Harassment prevention
Healthcare organizations should ensure all employees who come in contact with protected health information (PHI) are well-trained in federal and state regulations and compliance to protect patient privacy and avoid costly violations.
The Health Insurance Portability and Accountability Act of 1996, commonly known as HIPAA, sets national standards of protection for how PHI is stored, used and transmitted to protect consumers’ sensitive medical data, including names, addresses, social security numbers, birth dates, health conditions, treatments, and payment information. The Texas Medical Privacy Act, or TMPA, passed in 2011, extends HIPAA protections for Texas residents.
Employees of covered entities and business associates are required to take training on HIPAA and TMPA laws. Covered entities include medical and dental practices, hospitals, nursing homes, pharmacies and health care companies. Business associates include accountants, lawyers, consultants and data processors. Employers are required to document what training has been provided, when it was provided, and who attended.
In July 2022, a state academic health center paid $875,000 to the federal government to settle HIPAA violations that included impermissible uses and disclosures of private healthcare information; failures to implement internal controls and failure to provide timely breach notification to affected individuals and U.S. Department of Health and Human Services (HHS).
Fines for violating HIPPA can range from $50,000 – $250,000 per violation. An organization may also be required to pay restitution to victims. In addition to financial penalties, a jail term of 1-10 years can be imposed on individuals found negligent or knowingly violating HIPAA rules or obtaining PHI under false pretenses.
Ongoing HIPAA and TMPA training of healthcare personnel helps providers meet training requirements and reduce the risk of privacy and security breaches that can lead to costly HIPAA violations.
Healthcare organizations should avoid 5 common mistakes when handling PHI.
1. Unsecured Records
Employees are required to keep PHI secure at all times. Physical files containing PHI should be locked in a desk, filing cabinet, or office. Electronic personal health information (ePHI) should require secure passwords to access them, in addition to being encrypted. Training employees on HIPAA and organizational controls helps to safeguard PHI records onsite, in vehicles, remote offices, on mobile devices and on publicly accessible Wi-Fi networks.
2. Inadequate Cybersecurity
The HHS reports the number of healthcare breaches in the first five months of 2022 are nearly double the same period last year and include a 328% increase in ransomware attacks. An IBM Security Report found that the average cost of healthcare industry data breaches has reached a record high of $10.1 million.
In July of this year, the National Institute of Standards and Technology (NIST) released a new cybersecurity framework to bolster HIPAA security that addresses new challenges posed by telehealth, telemedicine and cloud technologies.

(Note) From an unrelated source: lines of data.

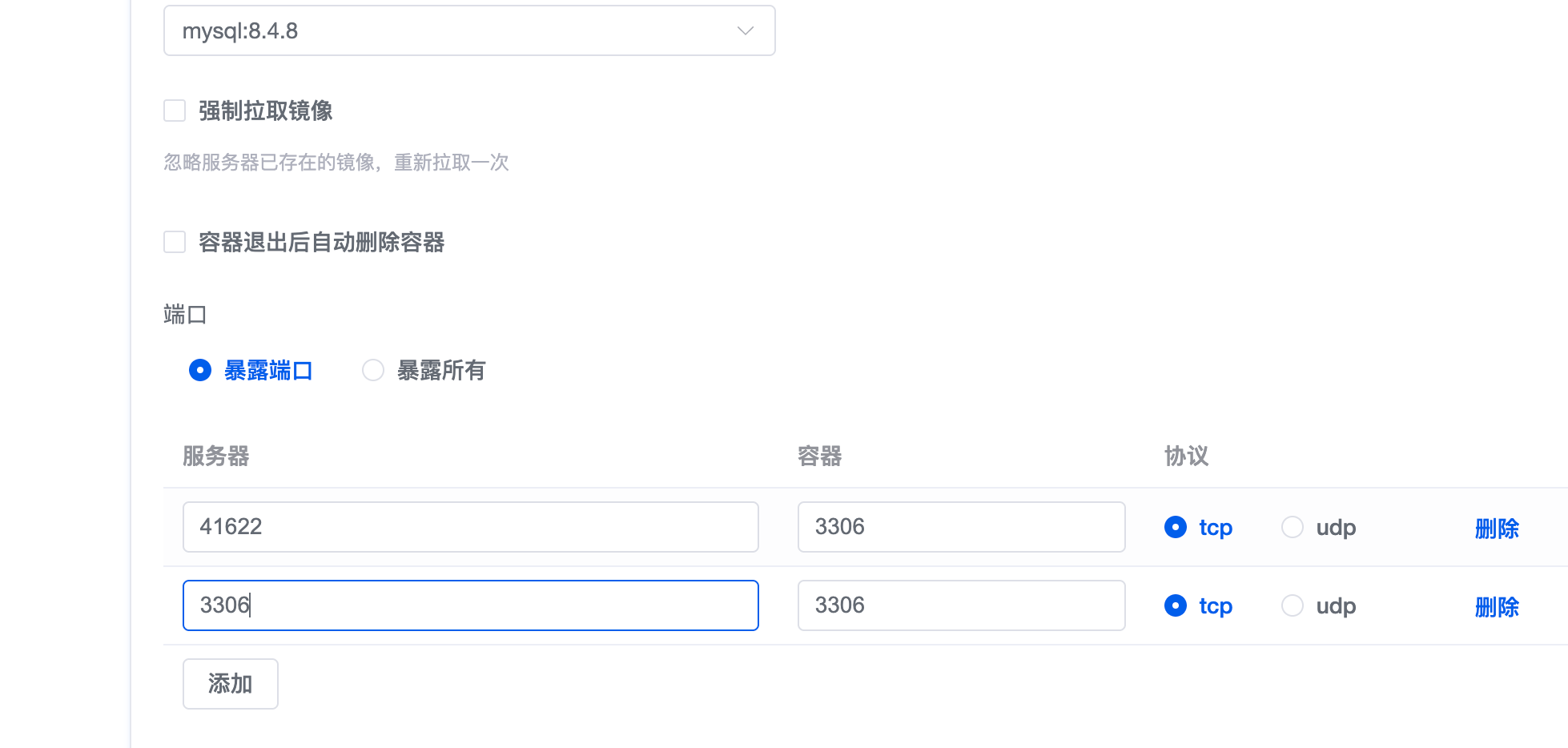The width and height of the screenshot is (1568, 748).
Task: Focus the server port field containing 41622
Action: (x=470, y=527)
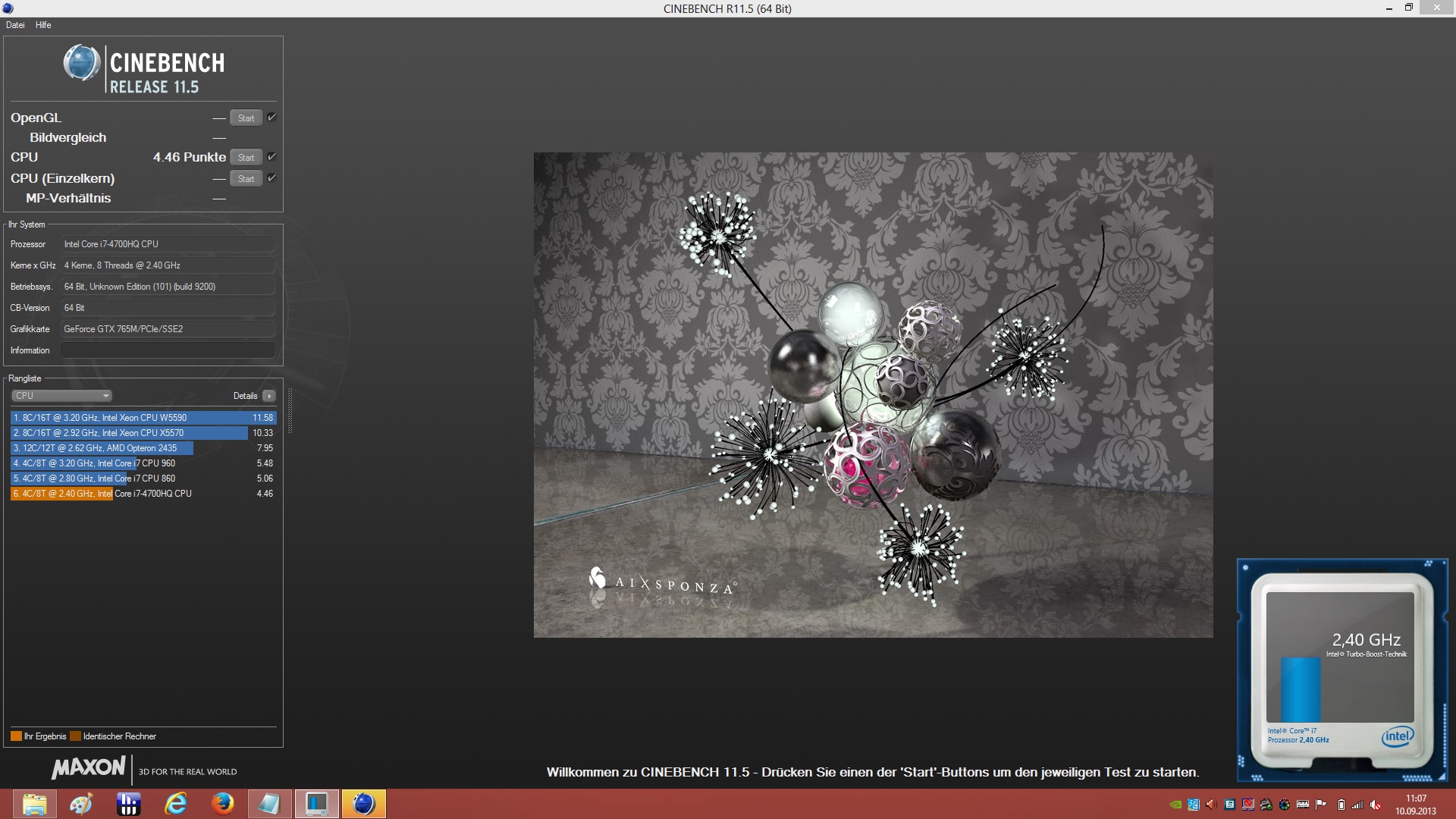Start the CPU benchmark
Image resolution: width=1456 pixels, height=819 pixels.
coord(246,158)
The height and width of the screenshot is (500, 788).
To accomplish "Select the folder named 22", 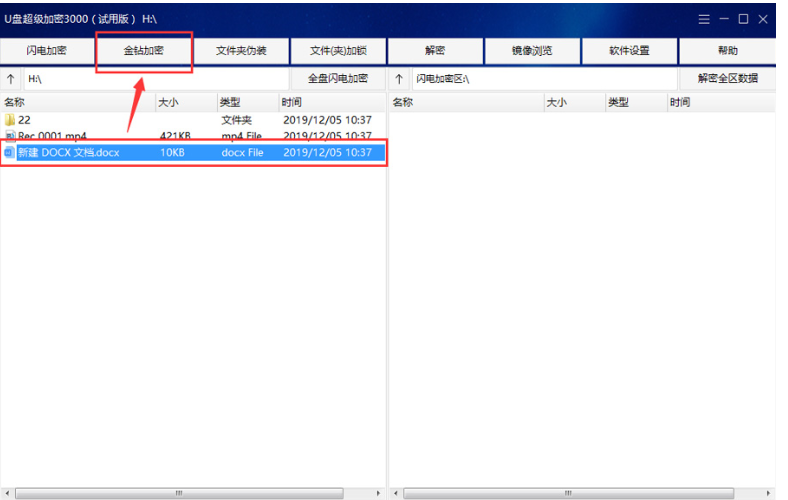I will point(24,120).
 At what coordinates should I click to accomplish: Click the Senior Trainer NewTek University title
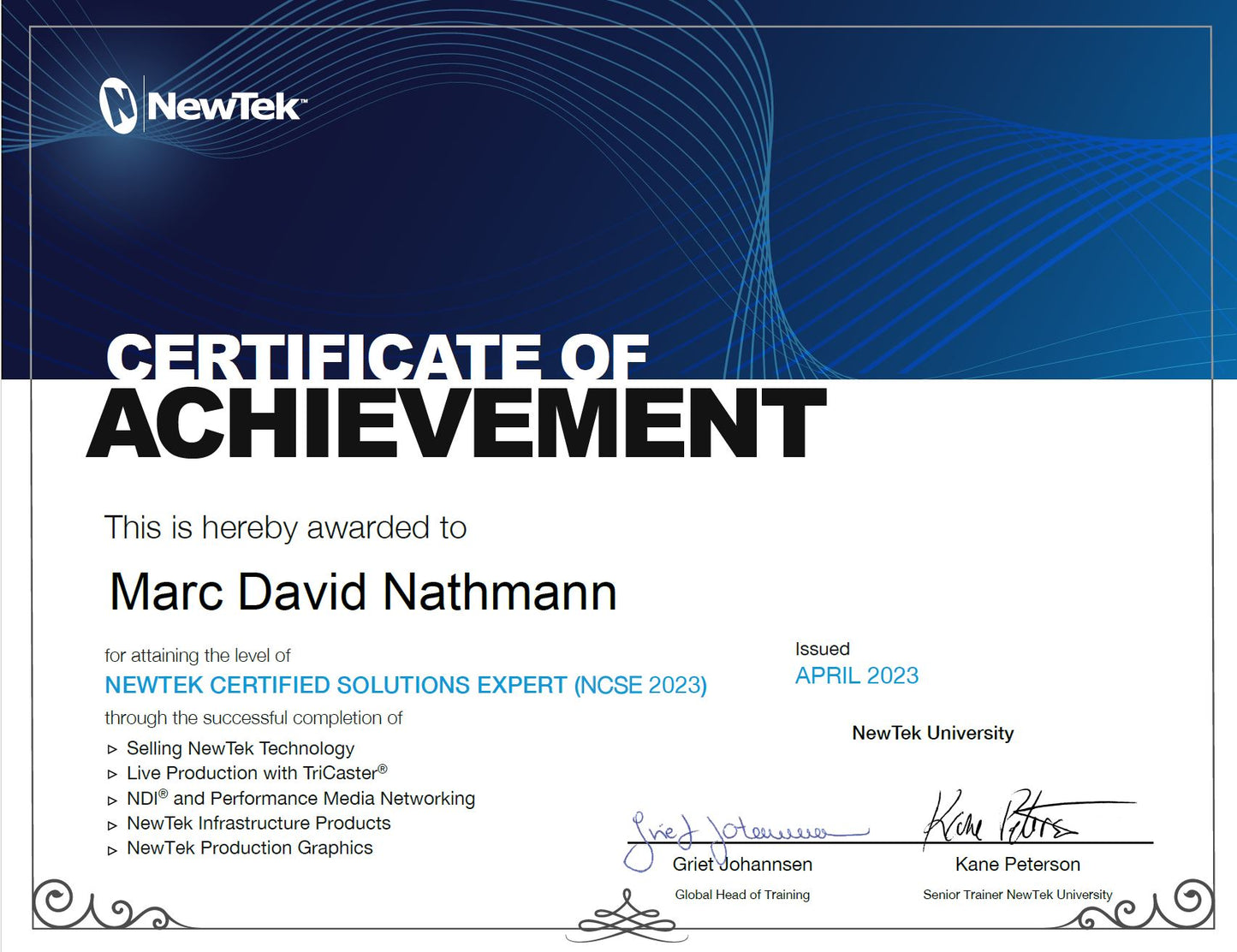coord(1017,895)
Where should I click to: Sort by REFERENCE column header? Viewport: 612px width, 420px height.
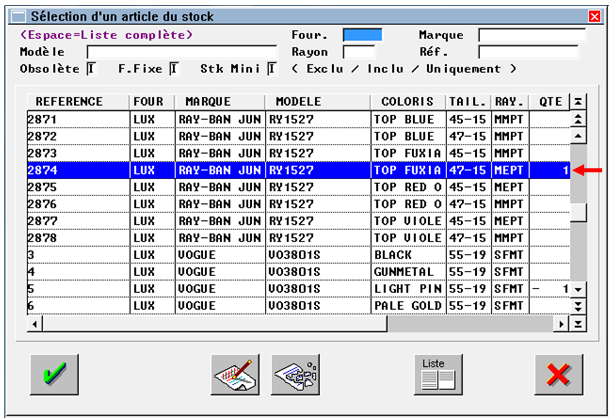(x=69, y=102)
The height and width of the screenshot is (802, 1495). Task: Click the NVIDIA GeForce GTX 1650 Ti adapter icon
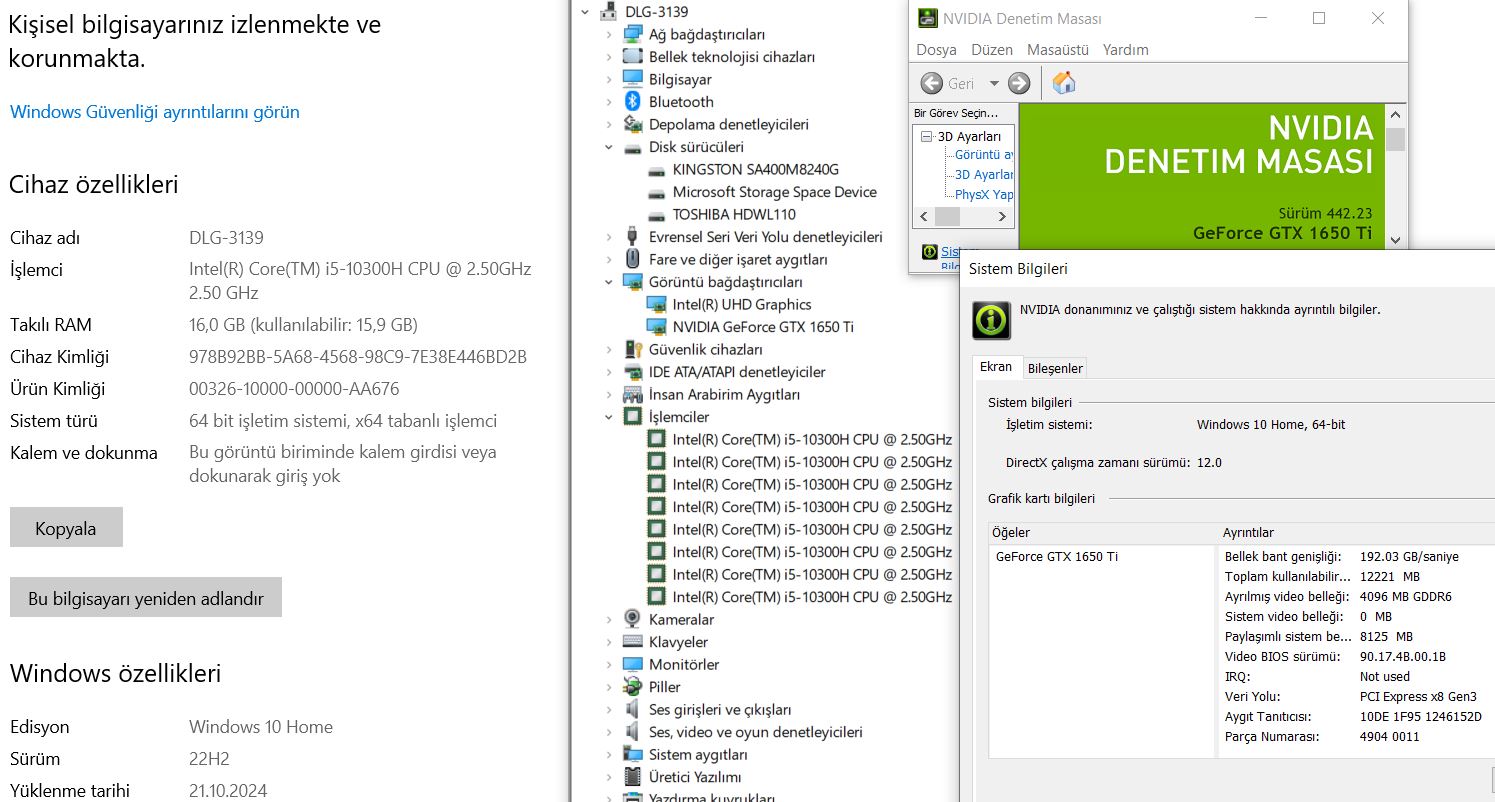coord(656,327)
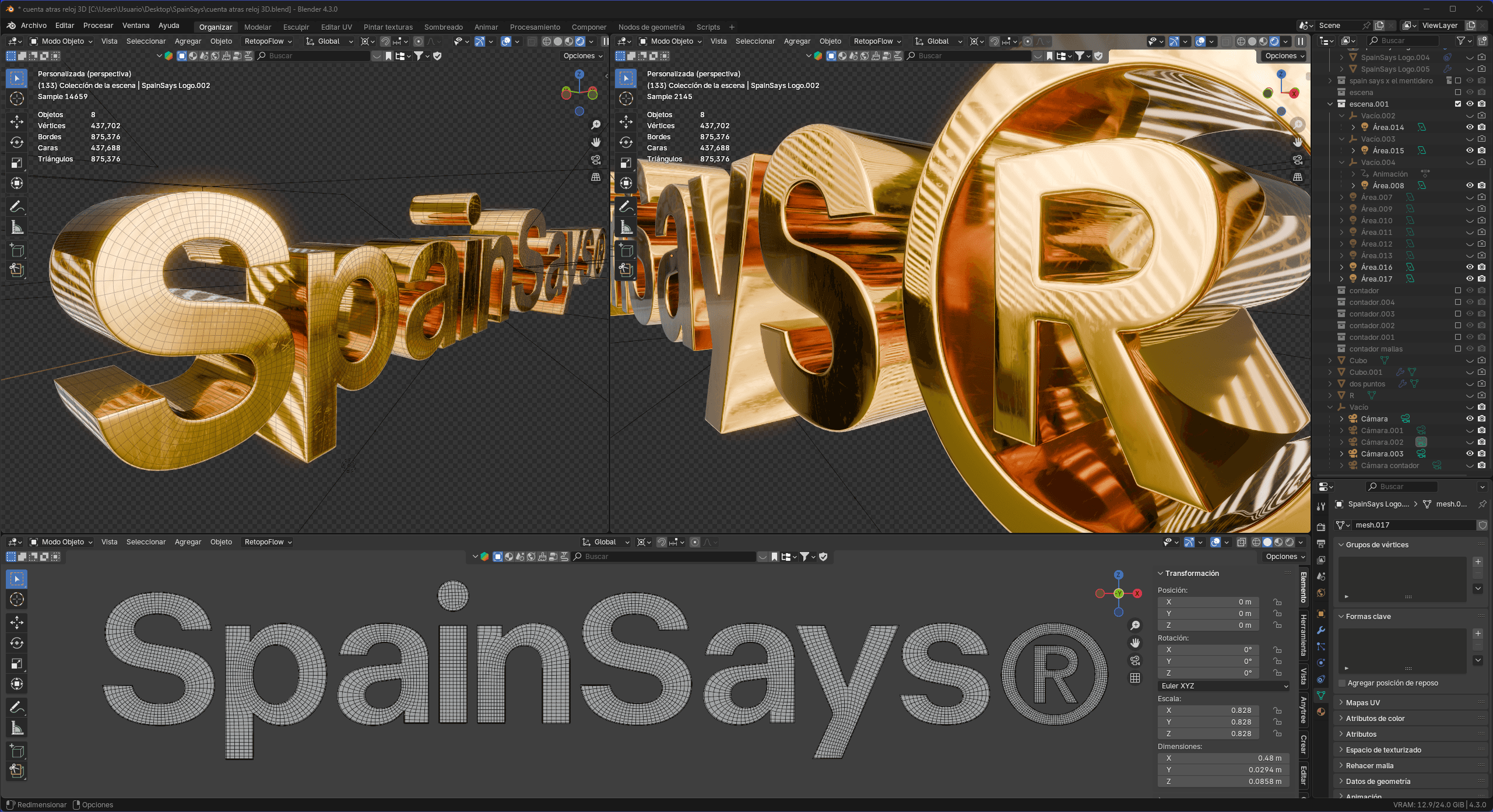Screen dimensions: 1493x812
Task: Open the Modifiers wrench tab in properties
Action: coord(1321,630)
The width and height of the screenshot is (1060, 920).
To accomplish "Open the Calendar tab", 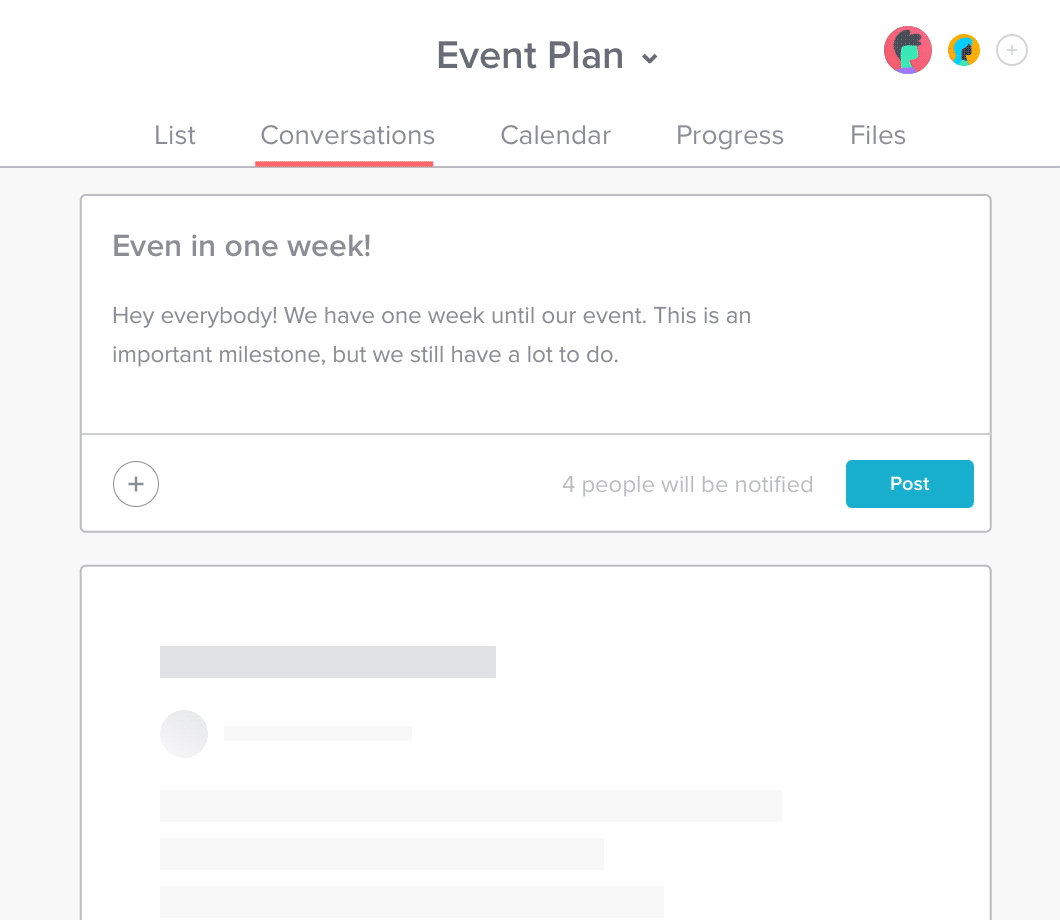I will pyautogui.click(x=555, y=135).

The document reiterates ongoing education, training and awareness of healthcare personnel on how to strengthen data privacy and information to keep PHI and healthcare systems safe from hackers.
3. Loss or Theft of Devices
iPhones and other devices containing ePHI can be lost or stolen. If the information stored on the devices is not encrypted or password-protected, anyone possessing them can access sensitive patient information. Compliance training raises employee awareness of an organization’s policies on possessing ePHI on personal mobile devices and HIPAA compliant encryption requirements.
4. Improper Disposal of Records
When disposing of physical or electronic files, employees should understand that all information containing PHI should be shredded, destroyed, wiped from the hard drive, etc. If information is left lying around in a trash can or on a computer’s recent files folder, it can get into the wrong hands. Ongoing training reminds employees that healthcare data, whether in physical or electronic form, must be permanently destroyed when it’s no longer required.
5. Unauthorized Access or Release of Information
If unauthorized individuals access PHI or if medical personnel releases PHI to unauthorized family members or discloses it to a third party due to human error, it is a violation of HIPAA. HIPAA training reinforces that employees with access to PHI must be careful about the information they share and limit discussions to people who have a need to know such as the patient, doctor(s), person(s) billing for the procedure or other related medical services.
Traliant Insight
Organizations have an ethical and legal responsibility to keep the sensitive data of patients secure and private. Ongoing HIPAA and TMPA training help healthcare organizations remain compliant with federal and state laws by ensuring employees understand policies, procedures and responsibilities to protect PHI.